**BRIEF**: Where a line of the data below has the string "computer", copy that line.
━━ DATA IN THIS EXERCISE ━━
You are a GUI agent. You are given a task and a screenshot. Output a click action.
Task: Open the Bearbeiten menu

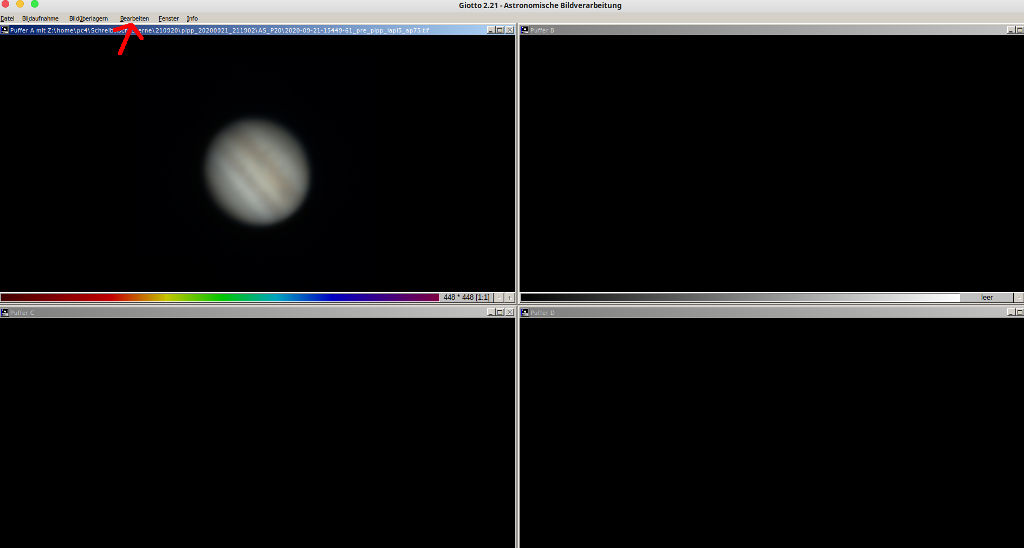pos(134,18)
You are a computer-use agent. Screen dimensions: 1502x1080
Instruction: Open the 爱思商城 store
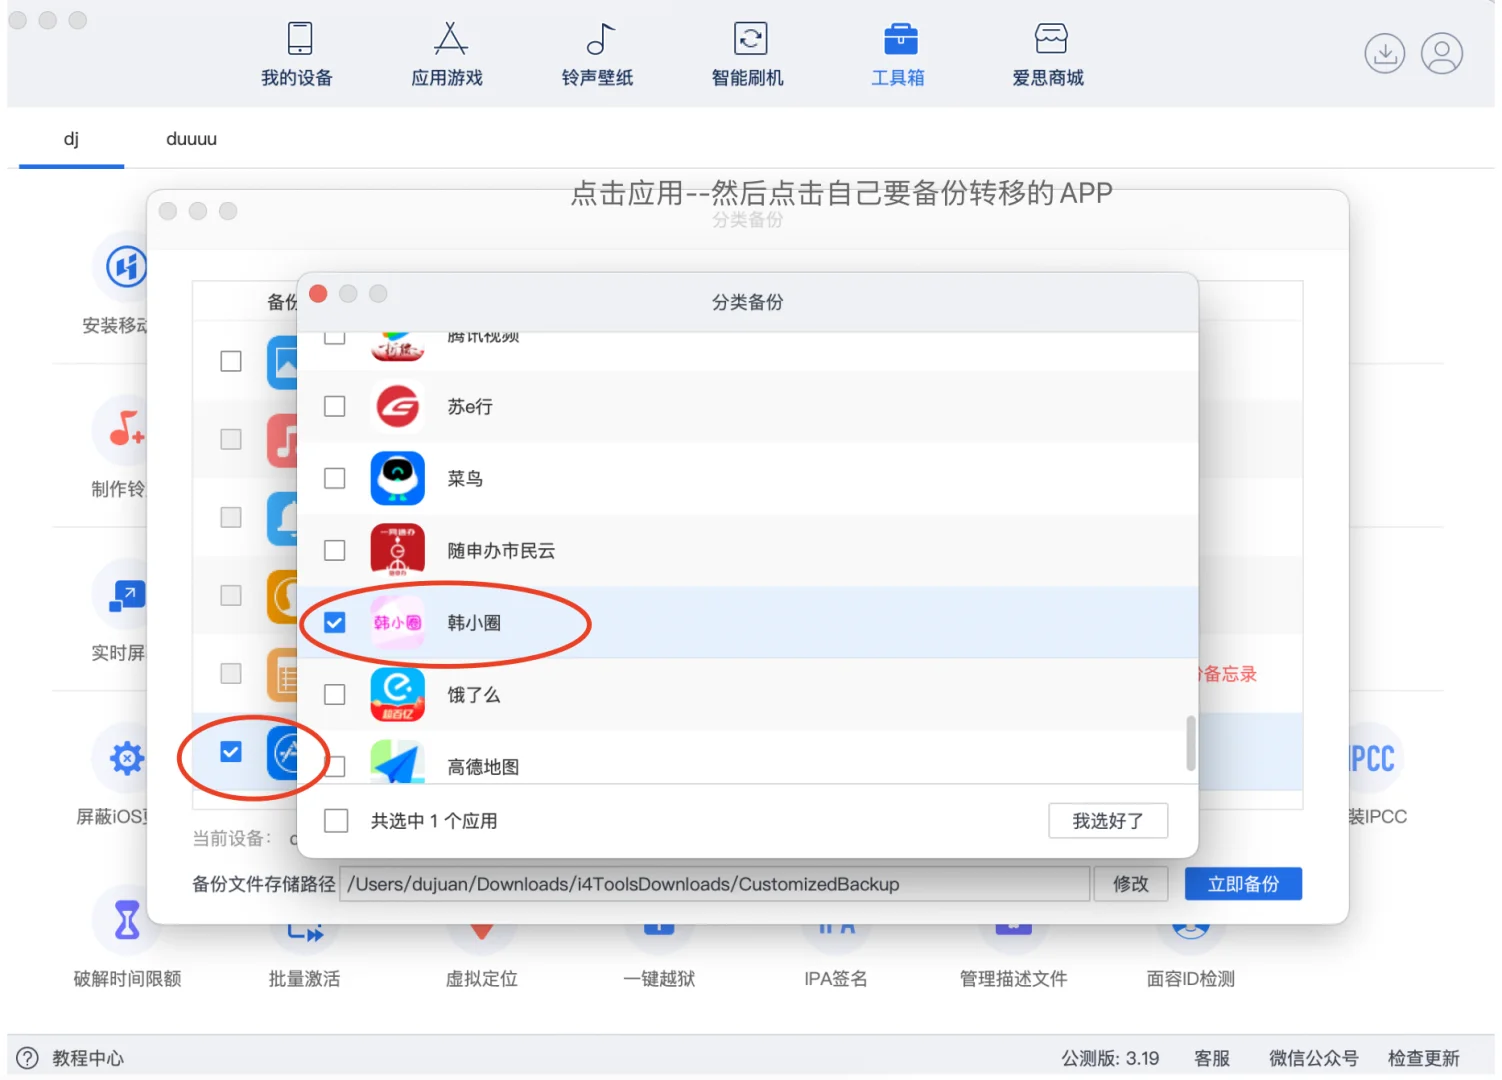click(x=1047, y=55)
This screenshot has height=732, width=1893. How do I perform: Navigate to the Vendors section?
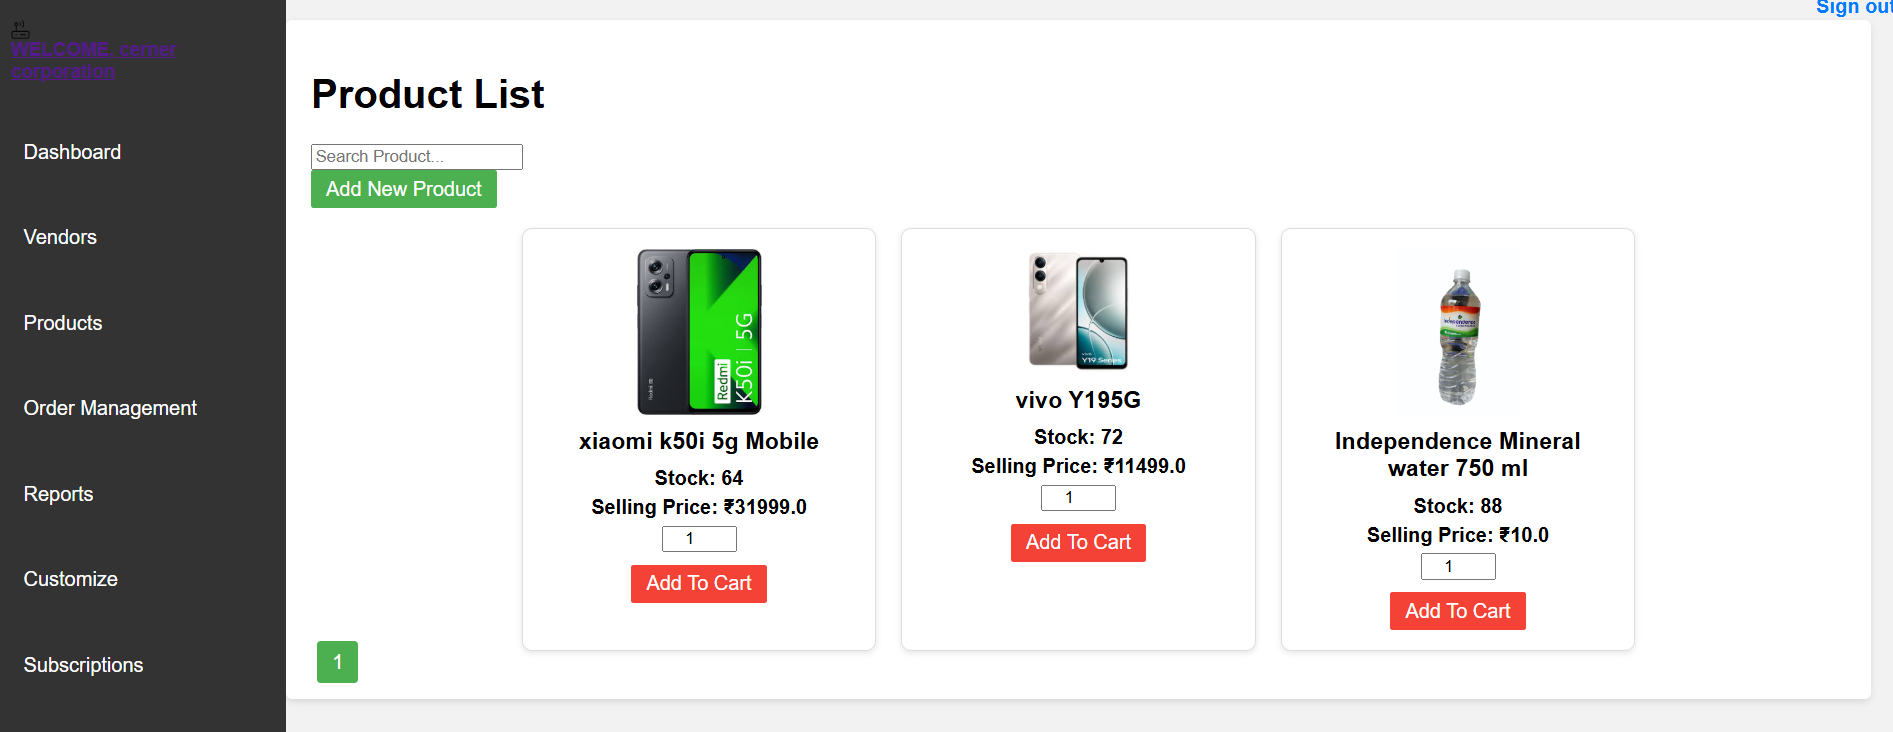click(x=59, y=237)
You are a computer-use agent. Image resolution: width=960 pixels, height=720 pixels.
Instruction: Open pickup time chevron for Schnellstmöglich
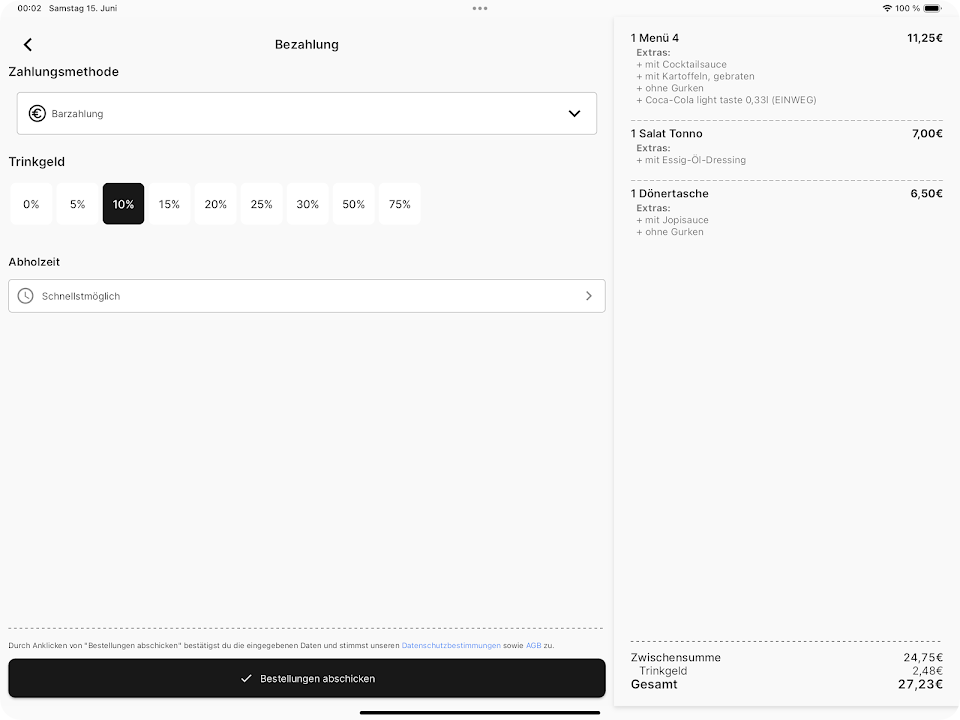pyautogui.click(x=588, y=296)
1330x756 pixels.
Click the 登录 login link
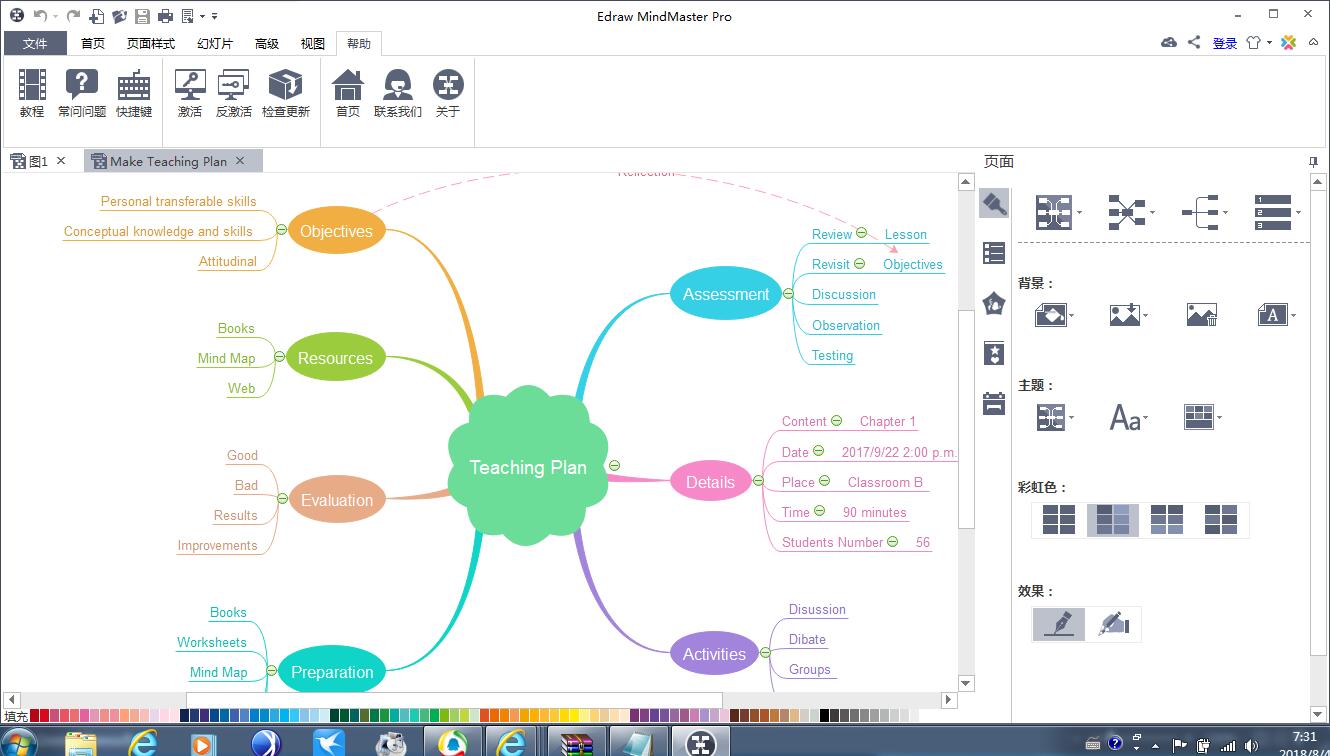pos(1224,43)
━━━
**TASK OUTPUT**:
You are a computer-use agent. Screen dimensions: 1502x1080
You are a computer-use agent. Image resolution: width=960 pixels, height=720 pixels.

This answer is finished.